Moving on to Scarborough-based Park Laundry, the firm says drive technology has improved reliability of speed control on its calender ironing machine. And Pete McHugh, joint owner of the company, adds that ABB partner Halcyon Drives also effected a very rapid repair time when its old slip-ring motor, with auxiliary servomotor speed control, suffered catastrophic failure.
"It was vital that we got [the ironing machine] up and running again," says McHugh. Halcyon Drives' solution incorporated a 15kW ABB general purpose ACS550 VSD with sensors on the feeder and folder for roller speed synchronisation.
It's a similar story at Doncaster-based Wabtec Rail, which also reports improvements, in terms of noise and reliability since fitting a VSD – in its case, on equipment to test railway engine and rolling stock dampers. The test facility consists of a motor connected through a gearbox to a cam, which provides the lateral movement to compress dampers at selected frequencies under operator control.
The original set-up used a 15kW dc motor controlled by a frequency converter, with closed-loop speed management via a mechanical belt and drive system – until the 35-year-old dc motor failed.
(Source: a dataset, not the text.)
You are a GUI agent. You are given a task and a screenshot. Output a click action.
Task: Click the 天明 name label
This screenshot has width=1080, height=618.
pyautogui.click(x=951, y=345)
ABB Drives Alliance member Inverter Drive Systems (IDS) recommended replacing the existing arrangement with an 18.5kW ac motor and an ACS800 VSD.
Team leader Dave Williams states that, although the majority of tests require no more than 9kW, the rating of 18.5kW ensures it can be used to test the most demanding dampers. He also says the drive was programmed and installed so that the existing controls were integrated with the VSD, with the motor speed setting selected via a drive input. Installation took one week, he says, and not only does the new system enable more accurate speed control, but it also reaches setpoint speed instantaneously, is more reliable and requires very little maintenance.